Death By a Thousand Papercuts
Patch diffing major releases
From time to time our pentest team reviews software that we are either using or interested in acquiring. That was the case with Papercut, a multifunction printer/scanner management suite for enterprise printers. The idea behind Papercut is pretty neat, a user can submit a print job to a Papercut printer, and walk to any physical printer they are nearby and release the print job. Users don’t have to select from dozens of printers and hope they get the right one. Pretty neat! It does a lot of other stuff too, but you get the point, it’s for printing :)
Typically when starting an application security assessment I’ll start by searching for previous exploitable vulnerabilities released by other researchers. In the case of Papercut there was only one recent CVE I could find without much detail. CVE-2019–12135 stated “An unspecified vulnerability in the application server in Papercut MF and NG versions 18.3.8 and earlier and versions 19.0.3 and earlier allows remote attackers to execute arbitrary code via an unspecified vector.”

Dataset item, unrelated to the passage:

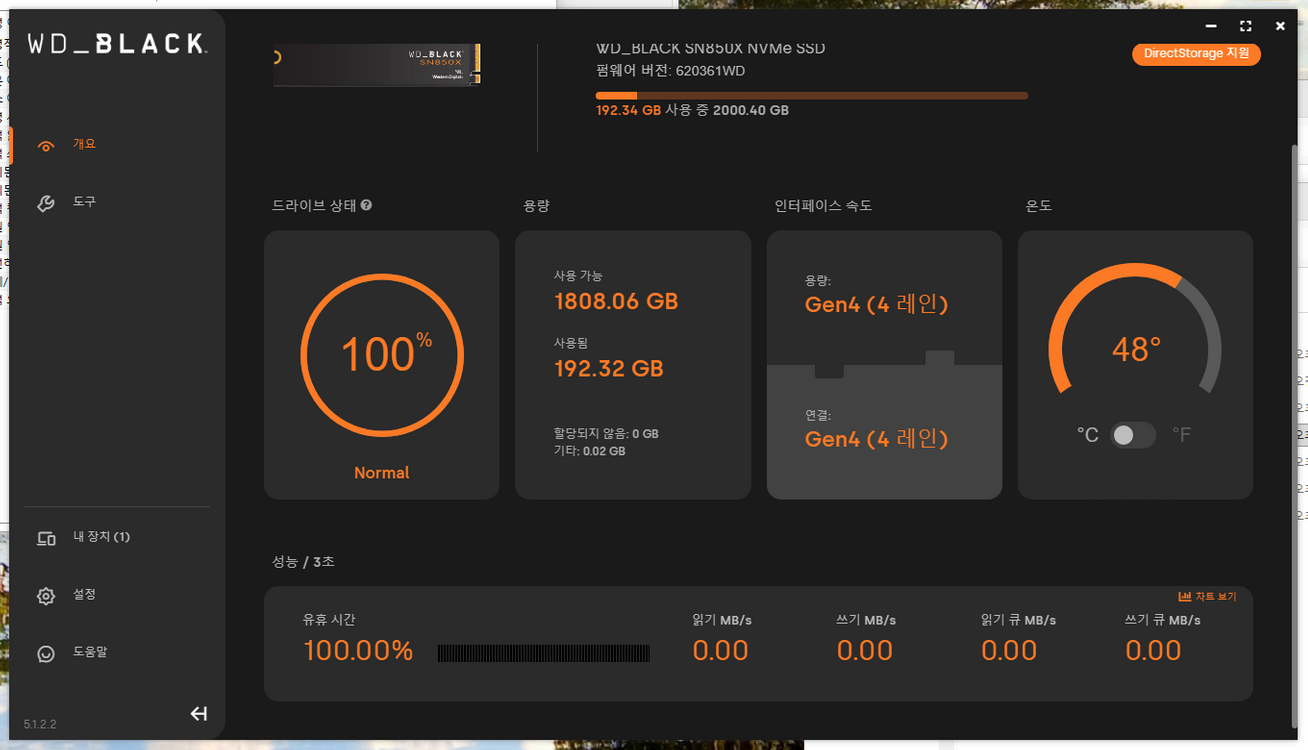
Task: Click the SN850X SSD product image
Action: coord(378,65)
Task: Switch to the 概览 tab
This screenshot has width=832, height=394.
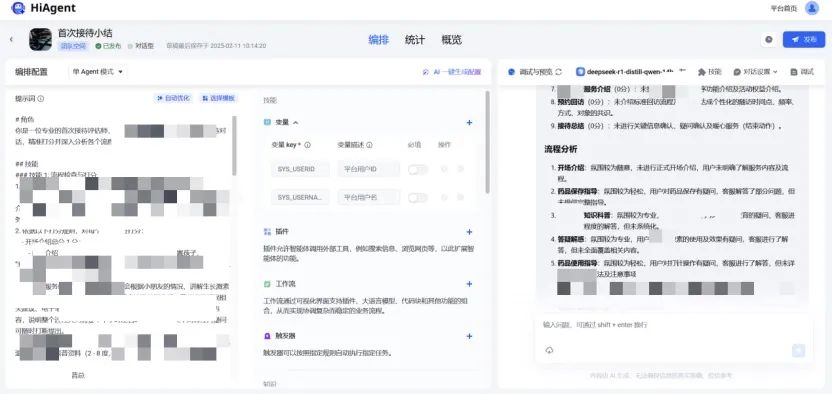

I don’t like unspecified vulnerabilities! However, this was a good opportunity to do some patch diffing, and general security research on the product. The purpose of this article will be to guide someone in attempting major release patch diffing to find an undisclosed or purposely opaque vulnerability.
Before diving into the patch diffing we also wanted to get an idea of how the application generally behaves.
Typically I’ll look for services and processes related to the target, and what those binaries try to load. Our first finding which was relatively easy to uncover was that the mobility-print.exe process attempts to load ps2pdf.exe, cmd, bat, and vbs from the windows PATH environment variable. As a developer its important to realize that this is something that could potentially be modified, which you have no control over. So loading arbitrary files from an untrusted path is not a good idea.
After this finding we created a simple POC which spawned calc.exe from a path environment variable. In our case, a SQL server installation which was part of our Papercut install allowed for an unprivileged user to privilege escalate to SYSTEM due to F:\Program Files having the NTFS special permissions to write/append data.
First vulnerability down! That was easy, although it’s far from remote code execution… from the perspective of insider risk, a malicious insider with user level access to the print server could take over the print server with this vulnerability. We reported this vulnerability to Papercut and the newest release has this issue patched.
If you’ve done patch diffing of DLLs or binaries before, you know the important thing is to get the most recent version before the patch, and the version immediately after the patch. Typically a tool like BinDiff is used for comparing the patches. Unfortunately, Papercut doesn’t allow us to download a patch for their undisclosed RCE vulnerability, so the best we can do is download the point release before the vulnerability, and the point release with the patch. Unfortunately, that means that there will be a large number of updated files and the patch will be difficult to find. I made an educated guess that the remote code execution vulnerability would be an insecure deserialization vulnerability simply based on the fact that there were a lot of jar files included in the installer. The image below shows a graphical diffing view of the Papercut folder structure. The important thing here is that purple represents files that have been added.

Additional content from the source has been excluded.